Si nous restions silencieux face à l’anathème jeté sur le nom d’Alain
Badiou, il nous faudrait nous préparer à voir de petits procureurs
malveillants se dresser pour abattre ou discréditer un à un chaque penseur
de l’émancipation jouissant encore d’une certaine audience, jusqu’à ce que
nous n’ayons plus de droit de citer ou de lire que les bons gardiens de l’
état des choses. La démocratie se fonde sur l’exercice du dissensus, de la
contradiction, du débat. Voilà qui l’oppose directement aux ambitions
totalitaires des inquisiteurs, qui ne voudraient voir qu’une seule tête, qu’

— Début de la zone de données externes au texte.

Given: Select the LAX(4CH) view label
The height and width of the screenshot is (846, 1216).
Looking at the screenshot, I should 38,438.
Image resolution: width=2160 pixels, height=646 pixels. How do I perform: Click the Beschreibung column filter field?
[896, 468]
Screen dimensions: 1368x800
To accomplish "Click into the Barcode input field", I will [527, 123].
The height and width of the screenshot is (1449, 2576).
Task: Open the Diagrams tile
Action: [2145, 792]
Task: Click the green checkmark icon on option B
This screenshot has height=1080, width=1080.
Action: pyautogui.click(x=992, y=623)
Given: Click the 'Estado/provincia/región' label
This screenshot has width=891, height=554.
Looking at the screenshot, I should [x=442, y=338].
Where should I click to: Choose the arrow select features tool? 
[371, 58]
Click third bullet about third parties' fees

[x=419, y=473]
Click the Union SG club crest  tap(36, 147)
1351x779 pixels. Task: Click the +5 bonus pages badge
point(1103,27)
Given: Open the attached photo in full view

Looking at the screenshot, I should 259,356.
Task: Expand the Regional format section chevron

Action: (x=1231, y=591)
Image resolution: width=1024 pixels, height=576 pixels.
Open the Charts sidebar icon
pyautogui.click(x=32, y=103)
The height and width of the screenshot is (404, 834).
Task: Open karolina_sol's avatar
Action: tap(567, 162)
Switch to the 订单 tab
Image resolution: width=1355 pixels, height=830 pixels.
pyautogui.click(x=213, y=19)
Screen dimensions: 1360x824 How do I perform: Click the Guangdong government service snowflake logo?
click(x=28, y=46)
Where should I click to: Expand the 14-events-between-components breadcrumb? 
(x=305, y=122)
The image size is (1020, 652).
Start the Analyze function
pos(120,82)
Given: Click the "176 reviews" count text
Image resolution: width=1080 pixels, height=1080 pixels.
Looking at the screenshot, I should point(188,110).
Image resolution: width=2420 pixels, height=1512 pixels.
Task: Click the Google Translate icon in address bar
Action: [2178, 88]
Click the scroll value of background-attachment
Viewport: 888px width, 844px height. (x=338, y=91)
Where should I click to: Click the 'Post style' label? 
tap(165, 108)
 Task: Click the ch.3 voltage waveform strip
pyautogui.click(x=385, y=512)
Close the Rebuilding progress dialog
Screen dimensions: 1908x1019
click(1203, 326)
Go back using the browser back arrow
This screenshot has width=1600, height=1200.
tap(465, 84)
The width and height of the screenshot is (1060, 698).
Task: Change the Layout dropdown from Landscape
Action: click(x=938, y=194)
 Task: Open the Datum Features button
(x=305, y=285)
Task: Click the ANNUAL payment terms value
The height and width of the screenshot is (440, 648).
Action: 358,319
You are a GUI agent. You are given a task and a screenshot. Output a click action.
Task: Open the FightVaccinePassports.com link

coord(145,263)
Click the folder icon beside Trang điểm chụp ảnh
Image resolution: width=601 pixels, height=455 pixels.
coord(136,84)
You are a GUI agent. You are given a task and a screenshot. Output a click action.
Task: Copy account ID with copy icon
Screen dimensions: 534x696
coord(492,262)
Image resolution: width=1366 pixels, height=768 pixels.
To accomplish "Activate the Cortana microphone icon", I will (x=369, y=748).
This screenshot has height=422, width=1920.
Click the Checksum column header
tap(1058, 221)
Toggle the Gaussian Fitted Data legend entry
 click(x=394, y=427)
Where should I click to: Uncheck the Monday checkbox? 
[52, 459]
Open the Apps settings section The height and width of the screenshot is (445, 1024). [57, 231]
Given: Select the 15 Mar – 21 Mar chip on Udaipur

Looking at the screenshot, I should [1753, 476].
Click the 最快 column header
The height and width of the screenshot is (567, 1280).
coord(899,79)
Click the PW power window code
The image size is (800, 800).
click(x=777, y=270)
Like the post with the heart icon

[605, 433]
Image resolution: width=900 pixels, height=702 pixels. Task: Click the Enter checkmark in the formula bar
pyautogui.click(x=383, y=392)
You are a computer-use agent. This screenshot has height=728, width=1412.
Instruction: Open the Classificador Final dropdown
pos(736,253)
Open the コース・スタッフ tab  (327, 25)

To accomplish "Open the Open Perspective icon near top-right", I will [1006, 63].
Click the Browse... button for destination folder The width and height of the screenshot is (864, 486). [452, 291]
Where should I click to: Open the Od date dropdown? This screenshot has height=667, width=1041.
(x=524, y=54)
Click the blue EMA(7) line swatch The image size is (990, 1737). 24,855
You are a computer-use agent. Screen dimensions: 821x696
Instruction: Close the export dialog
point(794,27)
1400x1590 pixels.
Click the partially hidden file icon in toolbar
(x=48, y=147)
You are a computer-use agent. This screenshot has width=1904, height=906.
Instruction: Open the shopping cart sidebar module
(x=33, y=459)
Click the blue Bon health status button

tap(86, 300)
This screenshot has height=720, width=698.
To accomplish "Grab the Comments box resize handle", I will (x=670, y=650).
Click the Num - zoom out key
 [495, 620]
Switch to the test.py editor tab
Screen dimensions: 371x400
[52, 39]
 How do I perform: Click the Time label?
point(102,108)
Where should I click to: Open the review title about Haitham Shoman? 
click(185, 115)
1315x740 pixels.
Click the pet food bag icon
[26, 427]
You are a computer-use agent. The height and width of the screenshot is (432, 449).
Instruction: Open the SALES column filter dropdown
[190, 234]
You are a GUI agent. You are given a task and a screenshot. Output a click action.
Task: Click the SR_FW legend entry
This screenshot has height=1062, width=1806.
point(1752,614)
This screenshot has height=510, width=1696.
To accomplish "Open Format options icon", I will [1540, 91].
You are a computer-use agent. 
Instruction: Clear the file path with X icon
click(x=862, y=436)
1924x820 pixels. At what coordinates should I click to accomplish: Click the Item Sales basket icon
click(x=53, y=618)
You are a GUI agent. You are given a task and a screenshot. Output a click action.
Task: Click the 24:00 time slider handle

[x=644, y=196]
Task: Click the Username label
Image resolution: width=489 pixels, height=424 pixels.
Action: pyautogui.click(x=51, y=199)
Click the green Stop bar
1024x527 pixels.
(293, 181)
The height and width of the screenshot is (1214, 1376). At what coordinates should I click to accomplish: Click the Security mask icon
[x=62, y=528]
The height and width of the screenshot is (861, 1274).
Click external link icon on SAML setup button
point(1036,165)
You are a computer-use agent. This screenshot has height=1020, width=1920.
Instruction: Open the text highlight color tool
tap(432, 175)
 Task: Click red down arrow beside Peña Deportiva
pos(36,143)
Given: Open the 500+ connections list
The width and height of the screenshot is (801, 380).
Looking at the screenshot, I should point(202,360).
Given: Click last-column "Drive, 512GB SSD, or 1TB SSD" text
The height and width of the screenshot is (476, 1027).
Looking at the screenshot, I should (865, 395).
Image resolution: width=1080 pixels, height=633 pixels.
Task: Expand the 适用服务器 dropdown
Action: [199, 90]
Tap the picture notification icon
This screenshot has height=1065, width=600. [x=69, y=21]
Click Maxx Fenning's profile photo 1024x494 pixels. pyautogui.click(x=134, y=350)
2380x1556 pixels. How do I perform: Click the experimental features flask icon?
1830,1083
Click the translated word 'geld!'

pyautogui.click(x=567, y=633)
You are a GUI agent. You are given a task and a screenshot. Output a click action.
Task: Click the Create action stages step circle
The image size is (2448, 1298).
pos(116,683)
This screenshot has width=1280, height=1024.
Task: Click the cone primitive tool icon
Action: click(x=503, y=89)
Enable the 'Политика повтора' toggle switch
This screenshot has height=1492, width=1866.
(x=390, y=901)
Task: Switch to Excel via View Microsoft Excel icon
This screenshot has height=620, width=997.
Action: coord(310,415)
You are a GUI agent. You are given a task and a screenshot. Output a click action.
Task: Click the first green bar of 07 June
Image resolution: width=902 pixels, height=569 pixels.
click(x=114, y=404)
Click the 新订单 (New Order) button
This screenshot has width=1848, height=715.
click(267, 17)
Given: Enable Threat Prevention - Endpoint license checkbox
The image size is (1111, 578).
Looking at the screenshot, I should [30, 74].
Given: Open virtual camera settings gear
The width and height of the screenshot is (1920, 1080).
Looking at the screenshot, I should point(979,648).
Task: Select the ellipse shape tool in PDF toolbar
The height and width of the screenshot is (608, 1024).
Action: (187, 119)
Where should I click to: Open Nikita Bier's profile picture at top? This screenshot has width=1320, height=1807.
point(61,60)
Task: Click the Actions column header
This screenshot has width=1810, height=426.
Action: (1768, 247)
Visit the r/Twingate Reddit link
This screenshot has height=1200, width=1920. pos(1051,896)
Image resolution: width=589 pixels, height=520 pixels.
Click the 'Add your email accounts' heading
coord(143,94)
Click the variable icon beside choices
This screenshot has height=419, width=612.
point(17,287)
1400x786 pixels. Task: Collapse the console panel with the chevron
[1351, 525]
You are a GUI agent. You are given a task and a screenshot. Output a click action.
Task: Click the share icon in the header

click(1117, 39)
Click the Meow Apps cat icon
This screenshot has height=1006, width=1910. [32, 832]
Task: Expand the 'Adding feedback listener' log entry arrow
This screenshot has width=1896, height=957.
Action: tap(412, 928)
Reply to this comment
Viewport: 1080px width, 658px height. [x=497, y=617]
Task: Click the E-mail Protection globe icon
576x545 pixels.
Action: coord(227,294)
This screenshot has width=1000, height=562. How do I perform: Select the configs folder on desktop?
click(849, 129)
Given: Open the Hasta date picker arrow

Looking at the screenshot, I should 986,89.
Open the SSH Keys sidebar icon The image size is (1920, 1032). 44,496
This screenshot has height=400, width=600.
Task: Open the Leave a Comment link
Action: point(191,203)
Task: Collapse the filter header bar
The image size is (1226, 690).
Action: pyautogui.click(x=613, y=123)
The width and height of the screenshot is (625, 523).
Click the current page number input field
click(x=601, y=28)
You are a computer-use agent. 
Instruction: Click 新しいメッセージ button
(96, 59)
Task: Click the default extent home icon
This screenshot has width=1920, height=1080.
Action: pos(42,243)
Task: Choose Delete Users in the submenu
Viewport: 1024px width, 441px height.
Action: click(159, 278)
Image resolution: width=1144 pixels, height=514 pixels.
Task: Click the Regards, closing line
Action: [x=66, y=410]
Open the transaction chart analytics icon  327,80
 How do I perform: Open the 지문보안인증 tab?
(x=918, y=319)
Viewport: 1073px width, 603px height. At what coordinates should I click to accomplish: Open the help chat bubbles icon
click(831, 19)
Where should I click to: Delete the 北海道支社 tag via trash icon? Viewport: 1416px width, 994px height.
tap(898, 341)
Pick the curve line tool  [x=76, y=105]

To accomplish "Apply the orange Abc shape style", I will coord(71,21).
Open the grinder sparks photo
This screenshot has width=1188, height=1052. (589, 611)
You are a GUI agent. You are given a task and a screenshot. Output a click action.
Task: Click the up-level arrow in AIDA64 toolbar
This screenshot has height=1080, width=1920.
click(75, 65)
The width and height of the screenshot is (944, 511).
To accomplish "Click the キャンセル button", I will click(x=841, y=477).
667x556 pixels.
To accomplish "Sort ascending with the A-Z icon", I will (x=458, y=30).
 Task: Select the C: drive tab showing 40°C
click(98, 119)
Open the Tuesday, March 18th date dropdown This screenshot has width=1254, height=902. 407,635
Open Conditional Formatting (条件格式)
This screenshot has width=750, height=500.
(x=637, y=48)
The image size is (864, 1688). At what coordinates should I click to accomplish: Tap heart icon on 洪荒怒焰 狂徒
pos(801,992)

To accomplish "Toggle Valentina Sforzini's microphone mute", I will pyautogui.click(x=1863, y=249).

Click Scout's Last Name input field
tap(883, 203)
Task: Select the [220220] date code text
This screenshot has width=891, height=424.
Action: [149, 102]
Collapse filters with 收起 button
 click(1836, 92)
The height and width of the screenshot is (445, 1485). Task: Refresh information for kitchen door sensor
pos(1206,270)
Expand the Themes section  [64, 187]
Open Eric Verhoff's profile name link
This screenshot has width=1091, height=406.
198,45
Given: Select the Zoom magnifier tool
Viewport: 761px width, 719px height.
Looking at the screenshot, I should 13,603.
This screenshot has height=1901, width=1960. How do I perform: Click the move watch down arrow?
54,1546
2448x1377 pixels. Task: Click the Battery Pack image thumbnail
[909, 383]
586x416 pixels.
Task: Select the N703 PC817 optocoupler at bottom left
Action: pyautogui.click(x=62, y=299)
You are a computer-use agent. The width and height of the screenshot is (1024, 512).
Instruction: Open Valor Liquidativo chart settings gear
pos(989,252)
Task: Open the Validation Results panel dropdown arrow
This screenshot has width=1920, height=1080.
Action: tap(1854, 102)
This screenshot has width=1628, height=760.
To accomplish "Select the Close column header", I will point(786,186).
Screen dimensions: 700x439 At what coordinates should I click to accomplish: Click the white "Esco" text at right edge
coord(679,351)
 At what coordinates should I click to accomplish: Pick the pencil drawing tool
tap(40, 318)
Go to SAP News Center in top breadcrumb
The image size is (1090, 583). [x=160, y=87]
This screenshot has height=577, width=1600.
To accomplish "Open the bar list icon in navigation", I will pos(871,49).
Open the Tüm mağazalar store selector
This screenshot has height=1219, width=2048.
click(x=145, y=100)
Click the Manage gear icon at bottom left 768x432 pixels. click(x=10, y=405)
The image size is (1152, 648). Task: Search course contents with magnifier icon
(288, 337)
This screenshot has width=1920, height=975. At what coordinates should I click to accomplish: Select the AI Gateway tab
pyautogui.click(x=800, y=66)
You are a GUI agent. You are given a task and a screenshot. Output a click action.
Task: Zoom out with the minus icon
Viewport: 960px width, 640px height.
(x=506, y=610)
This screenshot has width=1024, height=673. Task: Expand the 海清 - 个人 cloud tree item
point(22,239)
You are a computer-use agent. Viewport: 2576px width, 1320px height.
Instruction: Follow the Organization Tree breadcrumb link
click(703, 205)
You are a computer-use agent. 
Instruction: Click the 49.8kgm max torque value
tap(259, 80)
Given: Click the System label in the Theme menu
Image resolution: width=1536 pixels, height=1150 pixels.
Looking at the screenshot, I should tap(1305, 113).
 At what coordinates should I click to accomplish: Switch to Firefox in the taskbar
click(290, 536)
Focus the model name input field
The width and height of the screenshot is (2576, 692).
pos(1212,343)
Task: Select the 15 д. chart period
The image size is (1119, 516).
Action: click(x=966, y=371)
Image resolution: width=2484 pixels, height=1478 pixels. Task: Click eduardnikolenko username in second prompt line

une seule opinion ! Nous devrions tous penser pareil ? Nous satisfaire
éternellement de l’actuel (dés)ordre des choses ? Débattons avec Badiou, il
faudra alors se mettre à la hauteur de sa rigueur ; et le débat n’a donc pas
encore commencé ! Car la procédure de Marty consiste à fantasmer une
position non-dite de Badiou et à pourchasser ce fantasme. Qu’on commence
donc à lire Badiou !
Face au petit inquisiteur Marty, il faut affirmer : si la pensée de Badiou
est « scélérate » comme il la caractérise, alors nous nous inscrivons dans
cette « scélératesse », et il en trouvera bien d’autres, chantant, comme les
communards : « C’est la canaille ! Eh bien, j’en suis ! »
[1] Alain Badiou, Circonstances 3, Portées du mot « Juif », Lignes &
Manifestes, 2005, Paris, 128 p, 14, 90 €.
[2] Voir Le Monde des livres l’articles de Frédéric Nef (23/12/2005) et la
salutaire réponse de Daniel Bensaïd (27/01/2006).
[3] Eric Marty, « Alain Badiou : l’avenir d’une négation (à propos de
Circonstances 3, Portées du mot « Juif ») », Les Temps Modernes, n°635-636,
Novembre-décembre 2005/janvier 2006, pp. 22-57.
[4] Eric Marty, article cité, p. 38-39.